Supplementary Materials

01

Figure S1. Tumor growth curves and doubling times of control, VDA (DMXAA 20 mg/kg, i.p), chemotherapy (CPT-11, 50 mg/kg, i.p.) and combination treated animals bearing subcutaneous FaDu tumors (n=6-9 mice per group). Animals received a single injection of either agent alone or in combination. No significant differences in tumor growth or doubling times were observed between the experimental groups.

Figure S2. Tumor growth curves and doubling times of control, VDA (DMXAA 20 mg/kg, i.p), chemotherapy (CPT-11, 50 mg/kg, i.p.) and combination treated animals bearing subcutaneous patient tumor-derived HNSCC xenografts (n=5-7 mice per group). Animals received a single injection of either agent alone or in combination.

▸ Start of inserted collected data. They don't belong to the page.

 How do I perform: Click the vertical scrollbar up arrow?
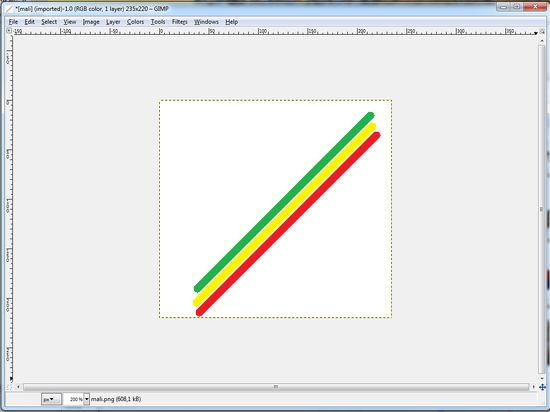[x=542, y=40]
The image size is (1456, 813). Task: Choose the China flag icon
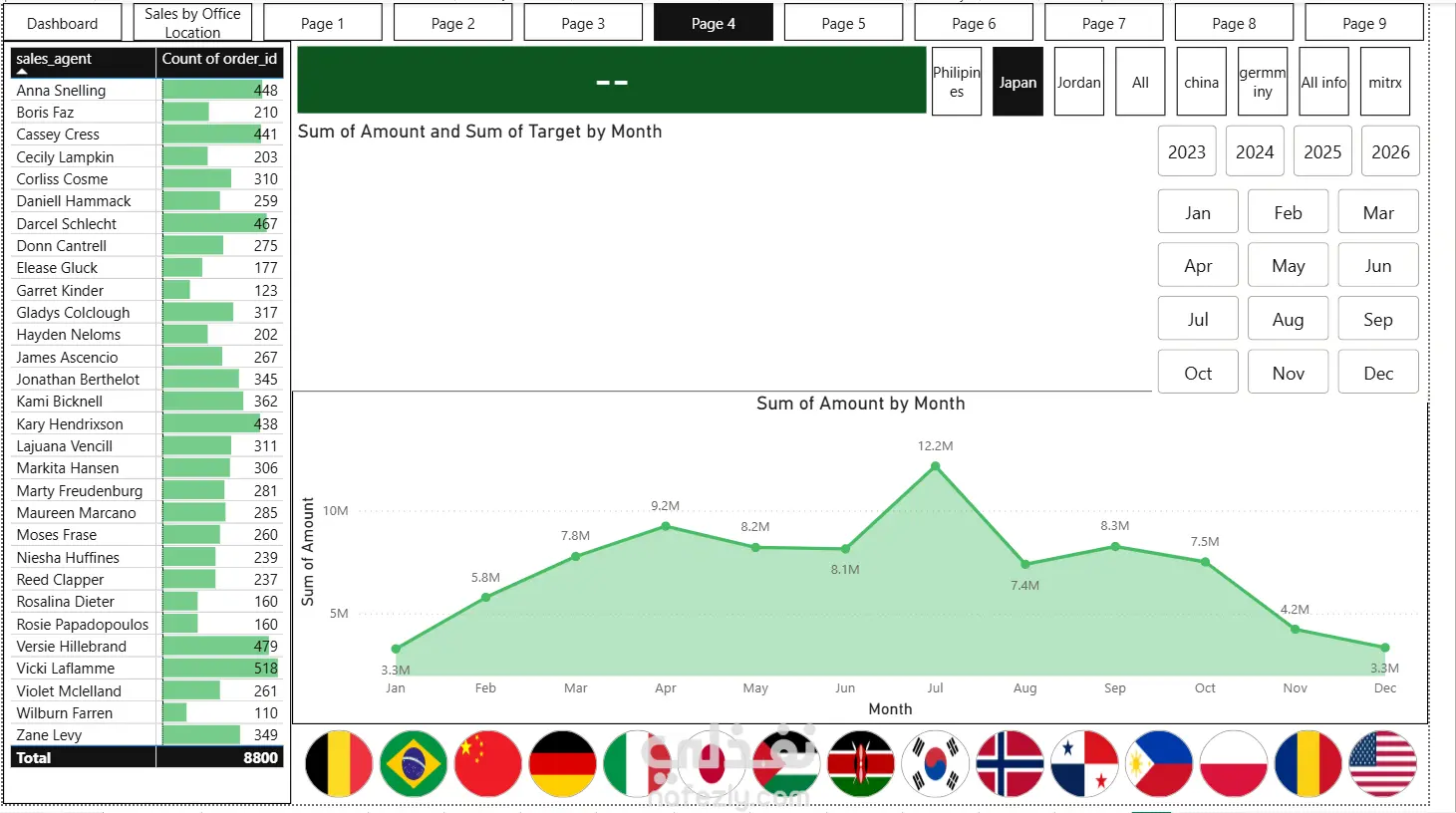[x=488, y=764]
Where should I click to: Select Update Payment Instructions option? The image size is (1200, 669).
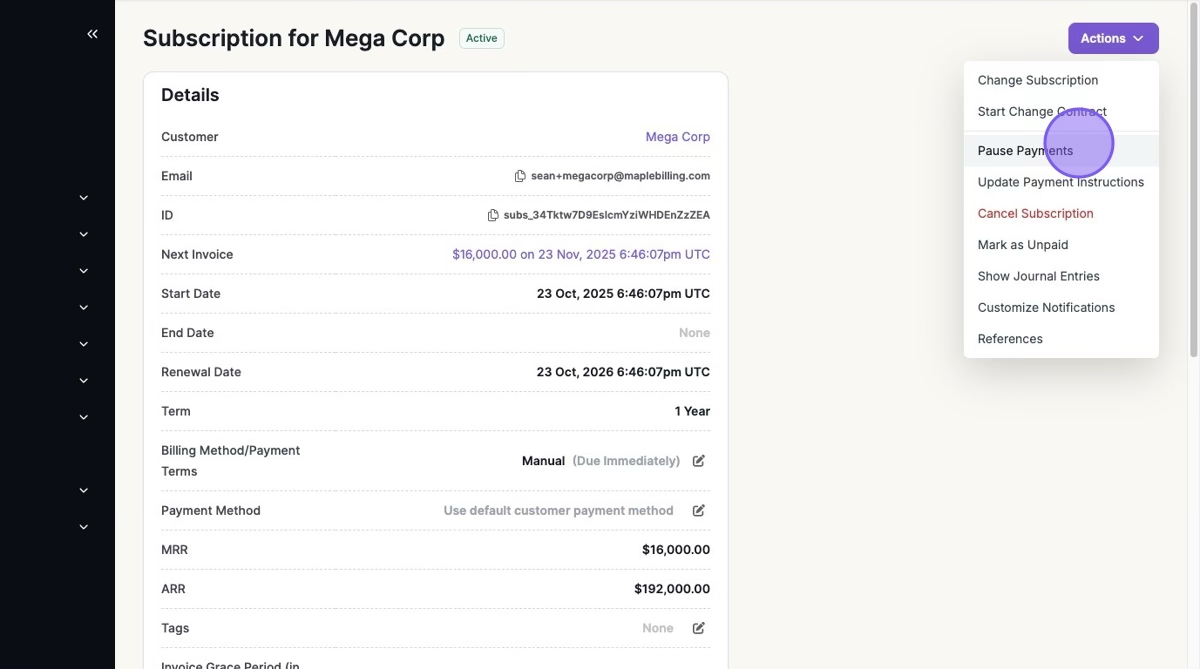1060,182

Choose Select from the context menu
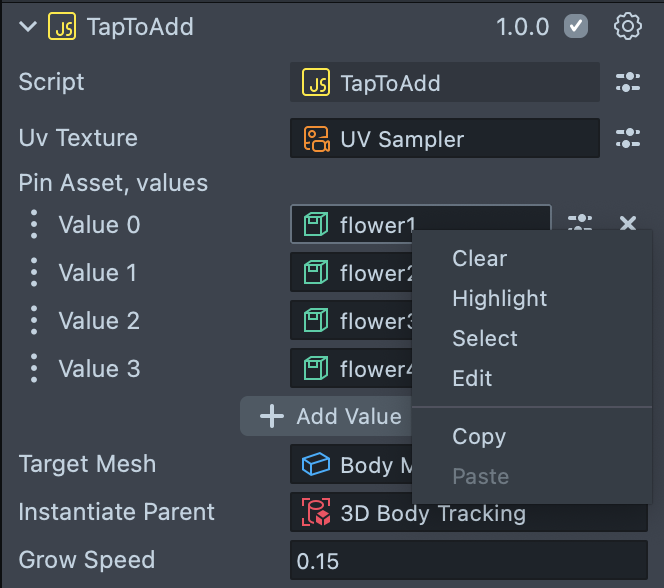click(485, 338)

No significant differences in tumor growth or doubling times were observed between the experimental groups.

Figure S3. Tumor growth curves and doubling times of control, VDA (DMXAA 25 mg/kg, i.p), chemotherapy (CPT-11, 50 mg/kg, i.p.) and combination treated animals bearing subcutaneous FaDu xenografts (n=4-6 mice per group). Animals received a single injection of either agent alone or in combination. Animals that received combination treatment showed a significant increase in median survival compared to controls (p<0.01).

Figure S4. Dynamic BLI of HNSCC response to VDA treatment. (A) Flux values over time (minutes post luciferin injection) of orthotopic FaDu tumors at 1 hour and 24 hours post VDA treatment. (B) Contrast-enhanced MRI of orthotopic HNSCC xenografts. Normalized images of contrast enhancement following administration of albumin-GdDTPA in control and VDA-treated orthotopic FaDu tumors 24 hours post treatment (25 mg/kg, i.p.). (C) Relative blood volume estimates showed a significant (p=0.01) decrease in VDA-treated tumors compared to untreated controls (n= 3 per group).

Figure S5. Tumor growth curves for control, VDA (DMXAA 25 mg/kg, i.p once a week for 3 weeks), chemotherapy (Taxotere, 10 mg/kg, i.p. once a week for 3 weeks) and combination treated animals bearing orthotopic FaDu xenografts (n=5-9 mice per group).

Figure S6. DMXAA-specific extended functional interaction network from patient tumor-derived HNSCC xenografts. Gene Nodes in different clusters are displayed in different colors. Functional interactions (FIs) extracted from pathways are shown in solid lines, while those based on naïve-bayes classifier (NBC) are shown in dashed lines (for example, CXCL9-CXCL10). FIs involved in activation, expression regulation or catalysis are shown with an arrowhead on the end of the line, while FIs involved in inhibition are shown with a ‘T’ bar.